I felt despondent. When did ‘procreative liberty’, ‘sometimes termed the right to reproduce’ (a central tenet of the consultation) become established as a right beyond ethical question? The biological connection of the birth mother to the child is considered unimportant (despite the fact that being pregnant and giving birth are intense biological, emotional and physical experiences) whereas the father’s biological connection to the baby is considered of such importance that a gay man now has the right to reproduce by utilising a woman’s body as a vessel.  We were told that under special medical circumstances the law will not require a genetic link between the intended parent and the child. Double donations of female and male gametes will be allowed, including for cases of infertility resulting from transgender medicine. The important thing about surrogacy, we learned, is not necessarily about any biological link, but adults’ intention to parent.
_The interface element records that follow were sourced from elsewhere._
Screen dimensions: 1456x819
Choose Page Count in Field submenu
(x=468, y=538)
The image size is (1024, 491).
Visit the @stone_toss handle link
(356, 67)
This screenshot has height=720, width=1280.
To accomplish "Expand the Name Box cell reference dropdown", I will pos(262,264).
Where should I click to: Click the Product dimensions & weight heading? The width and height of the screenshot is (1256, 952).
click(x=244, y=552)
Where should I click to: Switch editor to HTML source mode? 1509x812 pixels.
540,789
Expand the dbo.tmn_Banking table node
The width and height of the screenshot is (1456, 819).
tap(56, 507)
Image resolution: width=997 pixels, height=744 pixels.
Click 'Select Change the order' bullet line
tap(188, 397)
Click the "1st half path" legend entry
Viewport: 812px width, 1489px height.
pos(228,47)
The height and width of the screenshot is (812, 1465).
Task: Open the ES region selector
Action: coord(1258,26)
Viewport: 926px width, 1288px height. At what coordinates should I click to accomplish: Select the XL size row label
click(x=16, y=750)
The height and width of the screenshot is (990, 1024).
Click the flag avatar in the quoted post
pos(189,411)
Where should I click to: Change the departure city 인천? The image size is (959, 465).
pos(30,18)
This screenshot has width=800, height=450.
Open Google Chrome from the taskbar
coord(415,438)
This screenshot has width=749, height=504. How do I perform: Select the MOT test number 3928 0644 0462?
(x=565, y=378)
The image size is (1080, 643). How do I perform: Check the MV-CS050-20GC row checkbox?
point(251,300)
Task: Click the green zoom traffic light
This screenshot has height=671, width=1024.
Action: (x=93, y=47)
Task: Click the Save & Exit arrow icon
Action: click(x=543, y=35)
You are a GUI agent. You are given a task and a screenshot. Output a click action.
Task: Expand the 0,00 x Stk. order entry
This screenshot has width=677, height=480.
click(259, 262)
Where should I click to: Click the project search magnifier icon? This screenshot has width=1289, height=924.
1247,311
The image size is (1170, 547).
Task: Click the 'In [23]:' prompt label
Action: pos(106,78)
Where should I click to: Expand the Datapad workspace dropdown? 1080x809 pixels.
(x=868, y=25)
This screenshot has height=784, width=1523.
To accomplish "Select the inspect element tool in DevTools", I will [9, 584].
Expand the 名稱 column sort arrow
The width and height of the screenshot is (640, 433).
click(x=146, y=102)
When the meeting ended and we all got up to leave, the man with the baby left first. He was applauded as he negotiated the pram through the door.  After all, here was a successful example of someone building a family through commercial surrogacy, as the lungs of the crying baby testified.

 For those people who want to explore the ethics of surrogacy, there are numerous resources. In her book Being and Being Bought: Prostitution, Surrogacy and the Split Self Kajsa Ekis Ekman describes how contrasting heteronormative and queer perspectives, seemingly at opposite poles of the analytical and political spectrum, coalesce around prostitution and surrogacy. Scholars and activists from across the globe will speak at the forthcoming FiLiA Conference: Sheela Saravanan, Jennifer Lahl, Julie Bindel and Renate Klein. Nordic Model Now! has also carried out an excellent analysis of the consultation’s flaws and provides a useful link: How To Respond To The UK Surrogacy Consultation in 10 Easy Minutes. Time is of the essence since the consultation closes on October 11, 2019.